• Input material:
----

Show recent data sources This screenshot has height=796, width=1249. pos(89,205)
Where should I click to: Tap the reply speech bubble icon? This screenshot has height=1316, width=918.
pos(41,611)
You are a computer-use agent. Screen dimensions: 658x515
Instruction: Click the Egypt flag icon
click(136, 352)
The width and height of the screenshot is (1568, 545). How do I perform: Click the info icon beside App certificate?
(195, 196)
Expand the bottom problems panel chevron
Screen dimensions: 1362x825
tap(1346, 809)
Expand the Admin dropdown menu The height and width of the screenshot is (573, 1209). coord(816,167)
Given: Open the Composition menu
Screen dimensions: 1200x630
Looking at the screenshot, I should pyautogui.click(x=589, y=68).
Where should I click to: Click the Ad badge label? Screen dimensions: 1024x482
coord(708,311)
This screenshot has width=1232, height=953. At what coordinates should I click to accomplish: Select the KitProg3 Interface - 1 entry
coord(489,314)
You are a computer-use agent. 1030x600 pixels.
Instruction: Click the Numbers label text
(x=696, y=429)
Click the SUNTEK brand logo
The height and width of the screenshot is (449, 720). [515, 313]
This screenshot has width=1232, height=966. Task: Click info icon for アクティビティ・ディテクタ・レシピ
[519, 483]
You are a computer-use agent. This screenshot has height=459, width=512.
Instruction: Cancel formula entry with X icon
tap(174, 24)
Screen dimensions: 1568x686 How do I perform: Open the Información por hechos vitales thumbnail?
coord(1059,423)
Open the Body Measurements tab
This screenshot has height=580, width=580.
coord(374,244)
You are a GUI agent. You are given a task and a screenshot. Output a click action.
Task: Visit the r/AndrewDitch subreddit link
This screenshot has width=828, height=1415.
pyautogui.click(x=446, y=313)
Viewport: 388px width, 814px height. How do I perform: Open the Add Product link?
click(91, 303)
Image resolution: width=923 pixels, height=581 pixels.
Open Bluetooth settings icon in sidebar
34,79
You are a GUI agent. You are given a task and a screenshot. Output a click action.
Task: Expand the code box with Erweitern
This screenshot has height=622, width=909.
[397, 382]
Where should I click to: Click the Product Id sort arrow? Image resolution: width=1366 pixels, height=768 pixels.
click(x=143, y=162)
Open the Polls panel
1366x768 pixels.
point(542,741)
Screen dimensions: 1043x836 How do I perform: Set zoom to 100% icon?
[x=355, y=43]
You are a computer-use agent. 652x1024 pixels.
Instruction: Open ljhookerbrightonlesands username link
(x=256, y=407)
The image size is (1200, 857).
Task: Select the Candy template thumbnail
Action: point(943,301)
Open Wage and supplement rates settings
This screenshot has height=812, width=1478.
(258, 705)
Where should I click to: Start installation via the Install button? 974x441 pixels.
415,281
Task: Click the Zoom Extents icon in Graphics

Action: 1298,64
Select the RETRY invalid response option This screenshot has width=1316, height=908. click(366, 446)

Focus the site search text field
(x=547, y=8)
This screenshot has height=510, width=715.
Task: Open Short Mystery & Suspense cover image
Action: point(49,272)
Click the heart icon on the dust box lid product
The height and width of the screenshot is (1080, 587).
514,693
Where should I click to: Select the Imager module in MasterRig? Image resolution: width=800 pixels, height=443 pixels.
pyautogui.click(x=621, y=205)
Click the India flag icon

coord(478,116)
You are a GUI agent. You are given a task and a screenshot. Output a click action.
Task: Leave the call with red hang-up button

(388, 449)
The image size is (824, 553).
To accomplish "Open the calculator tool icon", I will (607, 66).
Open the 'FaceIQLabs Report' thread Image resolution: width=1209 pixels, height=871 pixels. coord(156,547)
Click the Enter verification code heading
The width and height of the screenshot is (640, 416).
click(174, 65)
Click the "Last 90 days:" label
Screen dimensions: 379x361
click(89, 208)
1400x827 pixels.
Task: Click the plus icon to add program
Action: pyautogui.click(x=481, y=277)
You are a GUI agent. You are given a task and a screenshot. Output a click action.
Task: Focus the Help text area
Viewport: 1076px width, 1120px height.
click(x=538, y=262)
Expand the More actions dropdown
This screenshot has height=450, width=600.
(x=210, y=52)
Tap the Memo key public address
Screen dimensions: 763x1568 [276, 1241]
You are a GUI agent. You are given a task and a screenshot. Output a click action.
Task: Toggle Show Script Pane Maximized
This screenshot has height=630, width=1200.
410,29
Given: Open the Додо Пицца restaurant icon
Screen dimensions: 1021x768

----

• Exercise directions:
Everything in the data above should be set down again precisely.

• Your solution:
Show recent data sources This screenshot has height=796, width=1249. pos(89,205)
Where should I click to: Tap the reply speech bubble icon? This screenshot has height=1316, width=918.
pos(41,611)
You are a computer-use agent. Screen dimensions: 658x515
Instruction: Click the Egypt flag icon
click(136, 352)
The width and height of the screenshot is (1568, 545). How do I perform: Click the info icon beside App certificate?
(195, 196)
Expand the bottom problems panel chevron
Screen dimensions: 1362x825
tap(1346, 809)
Expand the Admin dropdown menu The height and width of the screenshot is (573, 1209). coord(816,167)
Given: Open the Composition menu
Screen dimensions: 1200x630
Looking at the screenshot, I should pyautogui.click(x=589, y=68).
Where should I click to: Click the Ad badge label? Screen dimensions: 1024x482
coord(708,311)
This screenshot has width=1232, height=953. At what coordinates should I click to accomplish: Select the KitProg3 Interface - 1 entry
coord(489,314)
You are a computer-use agent. 1030x600 pixels.
Instruction: Click the Numbers label text
(x=696, y=429)
Click the SUNTEK brand logo
The height and width of the screenshot is (449, 720). [515, 313]
This screenshot has width=1232, height=966. Task: Click info icon for アクティビティ・ディテクタ・レシピ
[519, 483]
You are a computer-use agent. This screenshot has height=459, width=512.
Instruction: Cancel formula entry with X icon
tap(174, 24)
Screen dimensions: 1568x686 How do I perform: Open the Información por hechos vitales thumbnail?
coord(1059,423)
Open the Body Measurements tab
This screenshot has height=580, width=580.
coord(374,244)
You are a GUI agent. You are given a task and a screenshot. Output a click action.
Task: Visit the r/AndrewDitch subreddit link
This screenshot has width=828, height=1415.
pyautogui.click(x=446, y=313)
Viewport: 388px width, 814px height. How do I perform: Open the Add Product link?
click(91, 303)
Image resolution: width=923 pixels, height=581 pixels.
Open Bluetooth settings icon in sidebar
34,79
You are a GUI agent. You are given a task and a screenshot. Output a click action.
Task: Expand the code box with Erweitern
This screenshot has height=622, width=909.
[397, 382]
Where should I click to: Click the Product Id sort arrow? Image resolution: width=1366 pixels, height=768 pixels.
click(x=143, y=162)
Open the Polls panel
1366x768 pixels.
point(542,741)
Screen dimensions: 1043x836 How do I perform: Set zoom to 100% icon?
[x=355, y=43]
You are a computer-use agent. 652x1024 pixels.
Instruction: Open ljhookerbrightonlesands username link
(x=256, y=407)
The image size is (1200, 857).
Task: Select the Candy template thumbnail
Action: point(943,301)
Open Wage and supplement rates settings
This screenshot has height=812, width=1478.
(258, 705)
Where should I click to: Start installation via the Install button? 974x441 pixels.
415,281
Task: Click the Zoom Extents icon in Graphics

Action: 1298,64
Select the RETRY invalid response option This screenshot has width=1316, height=908. click(366, 446)

Focus the site search text field
(x=547, y=8)
This screenshot has height=510, width=715.
Task: Open Short Mystery & Suspense cover image
Action: point(49,272)
Click the heart icon on the dust box lid product
The height and width of the screenshot is (1080, 587).
514,693
Where should I click to: Select the Imager module in MasterRig? Image resolution: width=800 pixels, height=443 pixels.
pyautogui.click(x=621, y=205)
Click the India flag icon

coord(478,116)
You are a GUI agent. You are given a task and a screenshot. Output a click action.
Task: Leave the call with red hang-up button

(388, 449)
The image size is (824, 553).
To accomplish "Open the calculator tool icon", I will (607, 66).
Open the 'FaceIQLabs Report' thread Image resolution: width=1209 pixels, height=871 pixels. coord(156,547)
Click the Enter verification code heading
The width and height of the screenshot is (640, 416).
click(174, 65)
Click the "Last 90 days:" label
Screen dimensions: 379x361
click(89, 208)
1400x827 pixels.
Task: Click the plus icon to add program
Action: pyautogui.click(x=481, y=277)
You are a GUI agent. You are given a task and a screenshot. Output a click action.
Task: Focus the Help text area
Viewport: 1076px width, 1120px height.
click(x=538, y=262)
Expand the More actions dropdown
This screenshot has height=450, width=600.
(x=210, y=52)
Tap the Memo key public address
Screen dimensions: 763x1568 [276, 1241]
You are a GUI agent. You are given a task and a screenshot. Output a click action.
Task: Toggle Show Script Pane Maximized
This screenshot has height=630, width=1200.
410,29
Given: Open the Додо Пицца restaurant icon
Screen dimensions: 1021x768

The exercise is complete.